Contrastive learning is especially effective with noisy or biased data and produces a representation space that organizes the data by their similarity. To achieve this, contrastive learning optimizes the similarity between different views of the same object, while minimizing that of objects that are different. This thesis includes a description of the fundamental components and different implementations of contrastive learning. We review how this method has been
applied in the field of astrophysics and discuss the potential of its use with astronomical data.
Integral field spectroscopic (IFS) galaxy surveys are a good example of how datasets have grown in complexity and in volume. To minimize the dependence of this type of data on its inherent observational effects, we use contrastive learning. Specifically, we use physically resolved stellar properties of galaxies; their V -band reconstructed image, luminosity weighted age and metallicity, and kinematics. To generate the different views required for the contrastive model, we apply transformations that mimic the diversity of the observing conditions to obtain representations of the data that are invariant to them.

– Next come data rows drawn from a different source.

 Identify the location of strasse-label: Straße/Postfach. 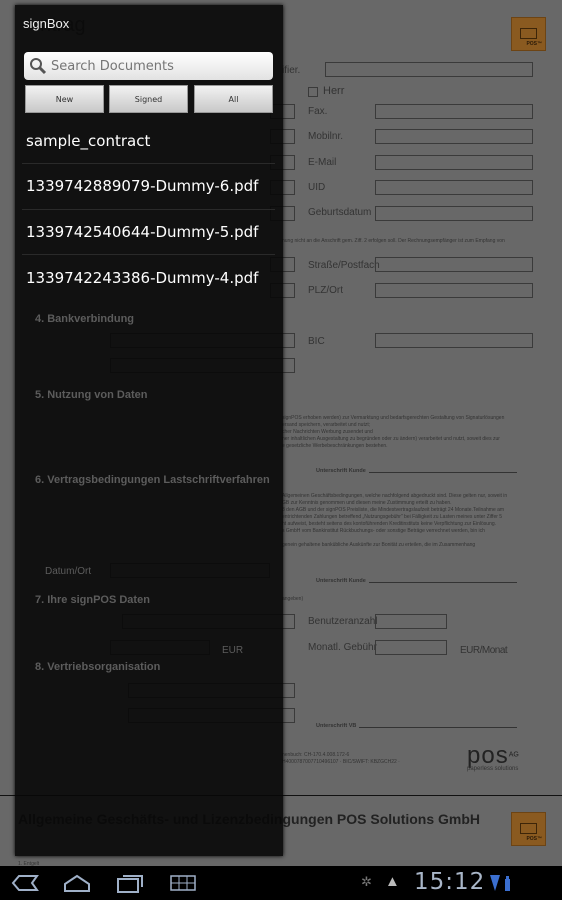
(344, 266).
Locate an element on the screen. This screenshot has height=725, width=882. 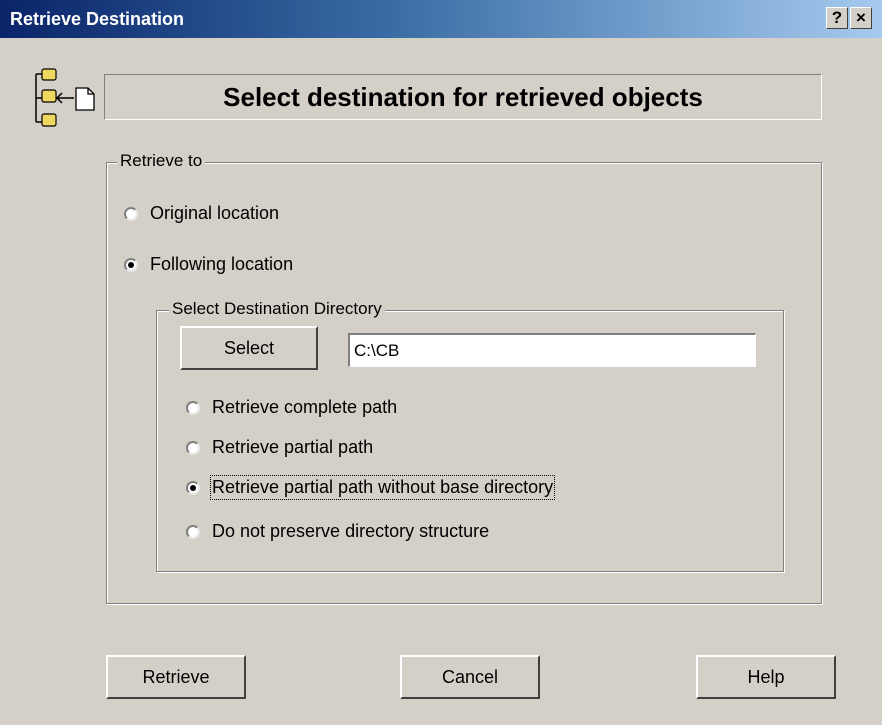
radio-original-location: Original location is located at coordinates (202, 214).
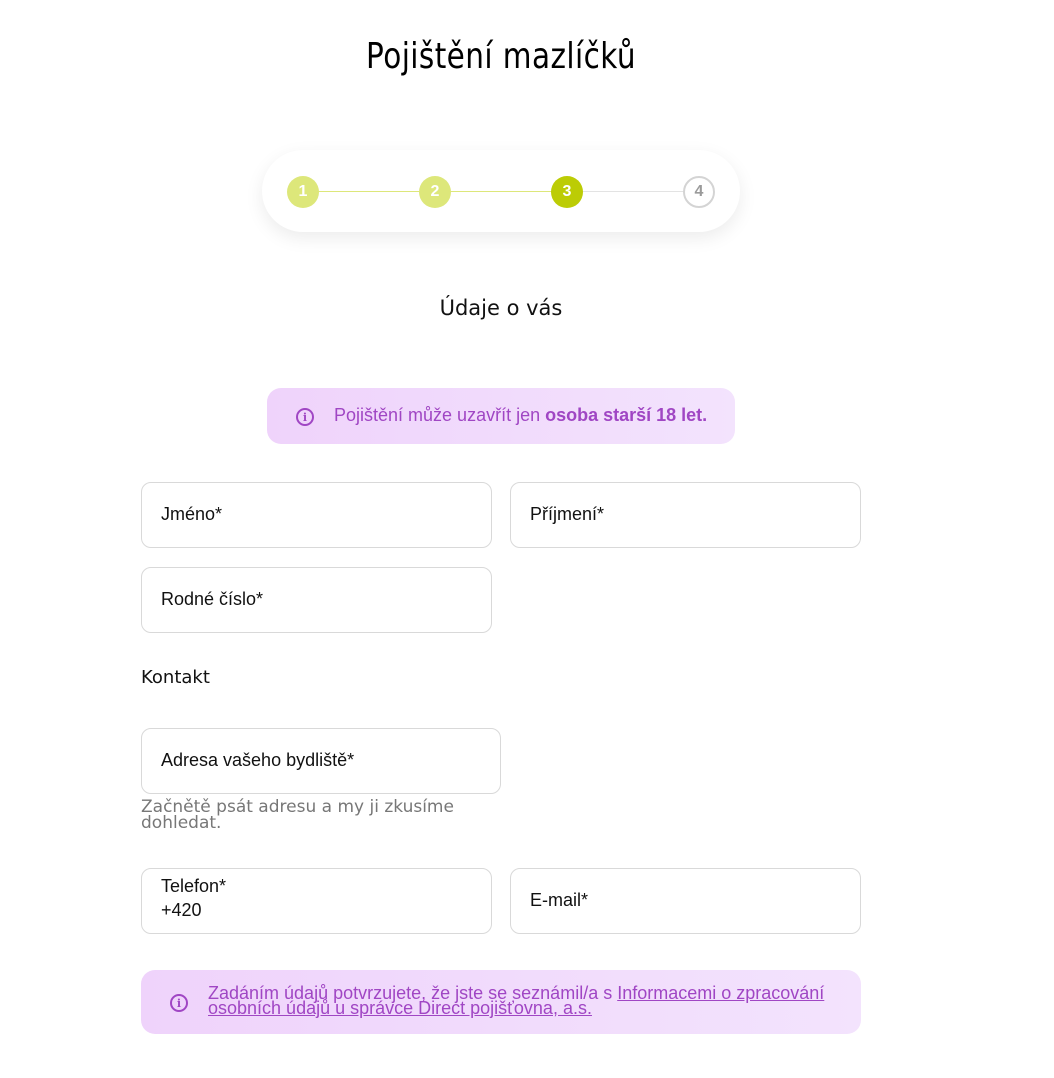  I want to click on contact-heading: Kontakt, so click(176, 678).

This allows us to analyze the distribution of common physical structures in the representation space and thus trace different stages of galaxy evolution and formation paths. When only the information relative to the internal structures is considered, galaxies cluster into two well-known groups: rotating main-sequence discs and massive slow rotators. If the information of the integrated physical properties is preserved, a third group of quenched and rotation-dominated galaxies naturally emerges.
In order to find complex relations between the spatially resolved structures of galaxies and their accretion histories, we combine IFS high-dimensionality data, deep learning and numerical simulations to infer the evolutionary paths of galaxies. For this, we generate 10,000 simulated galaxies from the TNG50 hydro-cosmological simulation to compare to the 10,000 galaxies observed in MaNGA (Mapping Nearby Galaxies at APO), thus generating a mock MaNGA sample. We then analyze the implications of the procedure to emulate observations, and evaluate how the simulated galaxies reproduce the properties of those observed. The forward-modelled sample in general recovers the trends in age, chemical composition and kinematics of the observed sample. However, some discrepancies found require further investigation and may lead to a better physical understanding.
This thesis discusses the potential of self-supervised learning tools to map complex data of galaxies to a representation space that organizes them by similarity. This allows us to perform an unsupervised clustering of their observable parameters that minimizes observational biases, recovering physically motivated classes of galaxies in a fully data-driven way. Furthermore, this space can be used as a common ground for comparison with simulations. For this purpose, we generate a forward-modelled galaxy dataset that emulates IFS observations and provide a preliminary analysis of the empirical and predicted datasets. Therefore, this Thesis represents the first steps towards proving the physical processes modelled by hydro-cosmological simulations to unprecedented scales through the use of a self-supervised framework and uneven IFS data.